▶ Task:
Character for character, transcribe the entries below, minus the images.

(Data excerpts)
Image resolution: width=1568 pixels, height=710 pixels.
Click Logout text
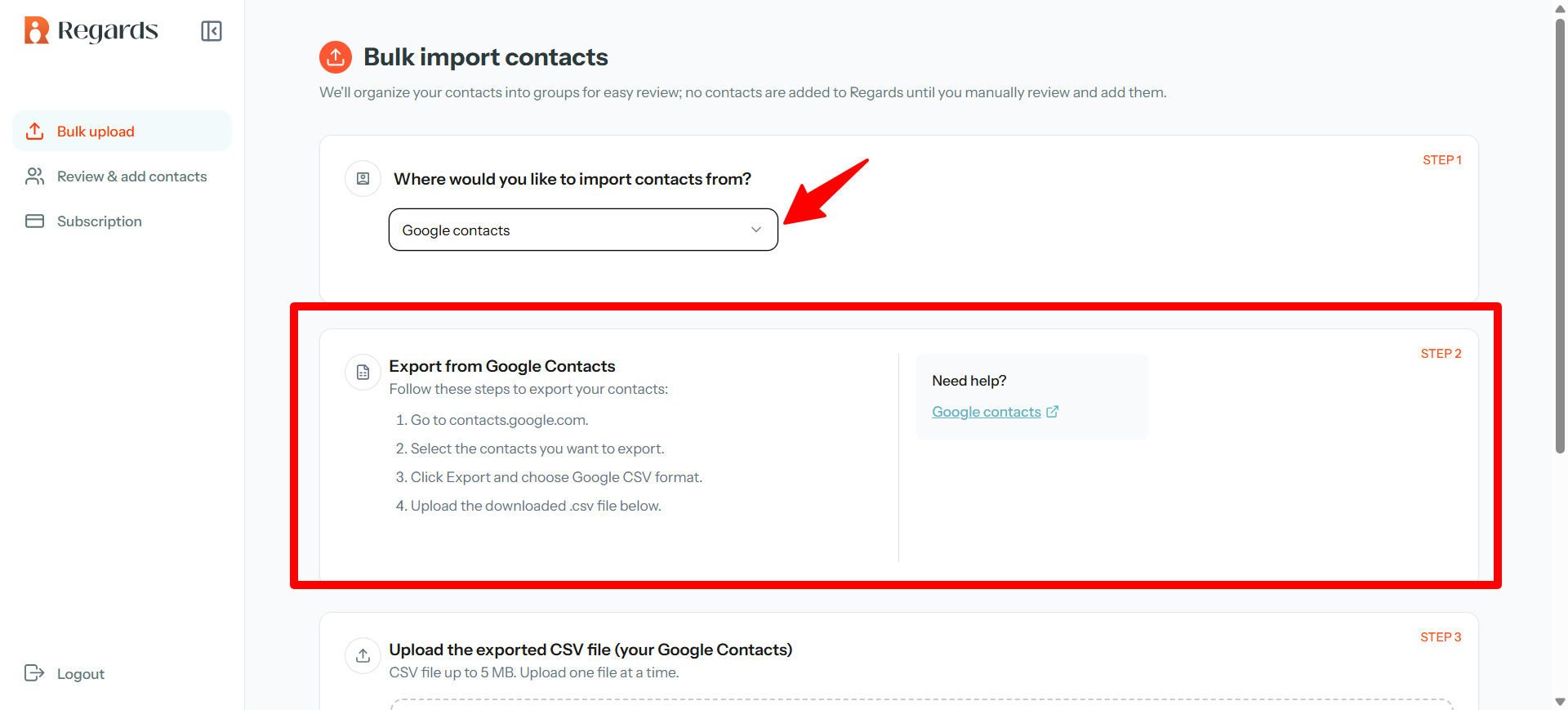pyautogui.click(x=81, y=674)
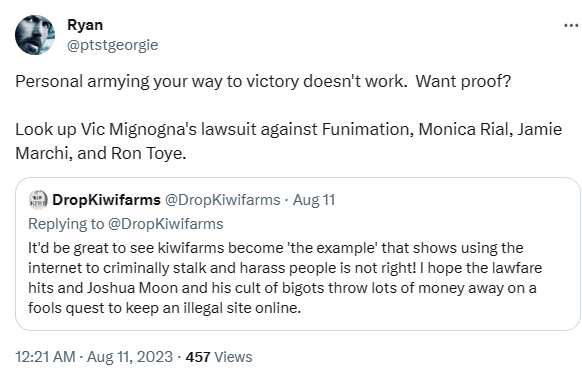
Task: Click the three-dot more options icon
Action: pyautogui.click(x=571, y=25)
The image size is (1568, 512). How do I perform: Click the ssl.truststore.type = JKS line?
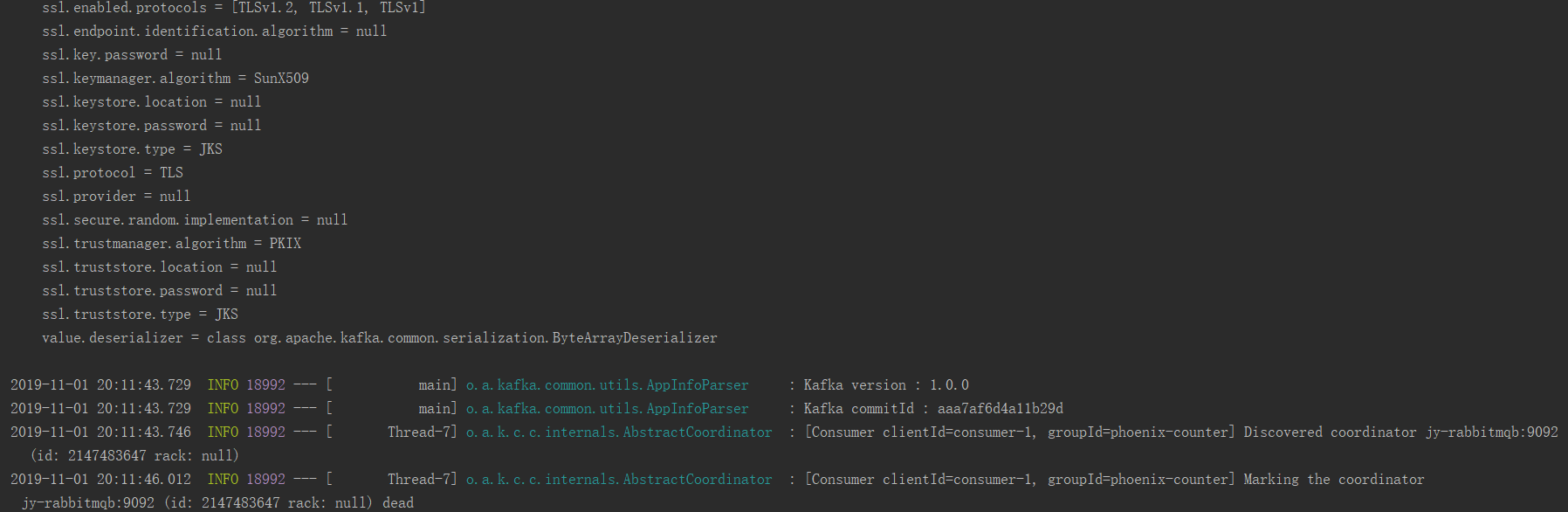[140, 315]
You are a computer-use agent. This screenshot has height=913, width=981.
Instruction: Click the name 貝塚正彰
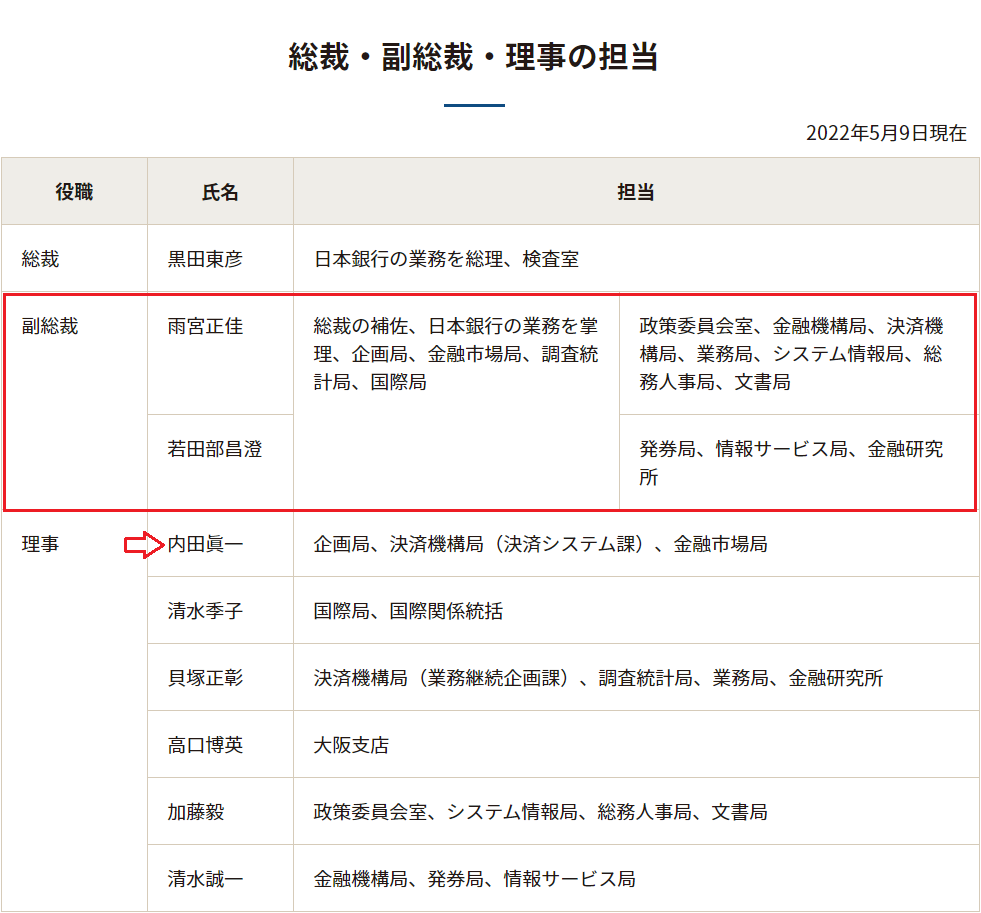click(x=205, y=678)
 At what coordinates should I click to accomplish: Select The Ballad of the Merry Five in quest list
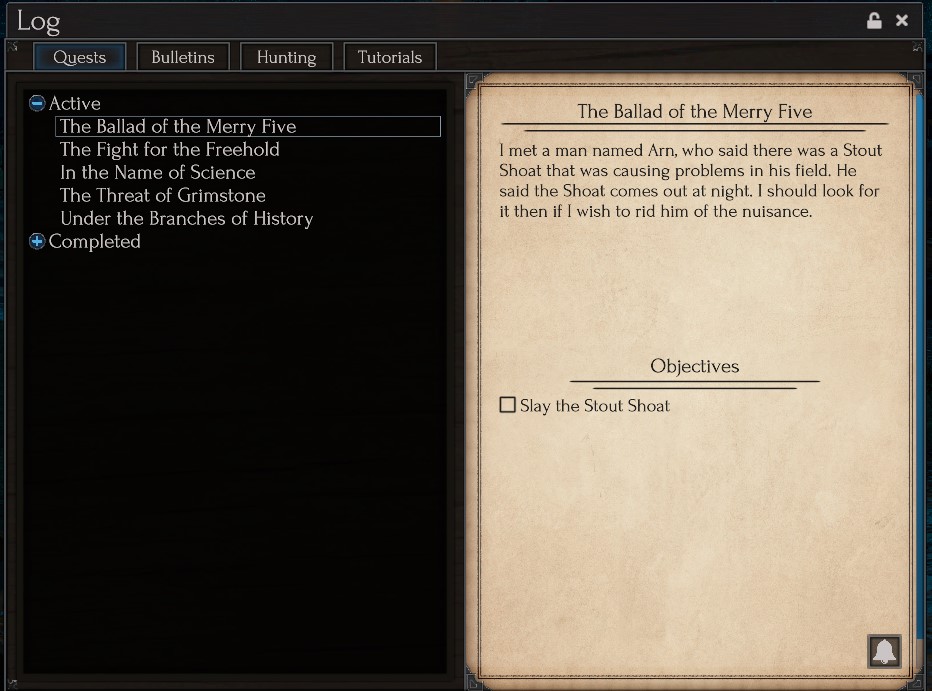coord(178,127)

▶ Solved problem:
Image resolution: width=1568 pixels, height=710 pixels.
Click Logout text
pyautogui.click(x=81, y=674)
Task: Click the three-dot more options icon
Action: pyautogui.click(x=571, y=25)
The image size is (1568, 512). How do I perform: Click the ssl.truststore.type = JKS line?
[140, 315]
You are a computer-use agent. This screenshot has height=913, width=981.
Instruction: Click the name 貝塚正彰
click(x=205, y=678)
 At what coordinates should I click to accomplish: Select The Ballad of the Merry Five in quest list
coord(178,127)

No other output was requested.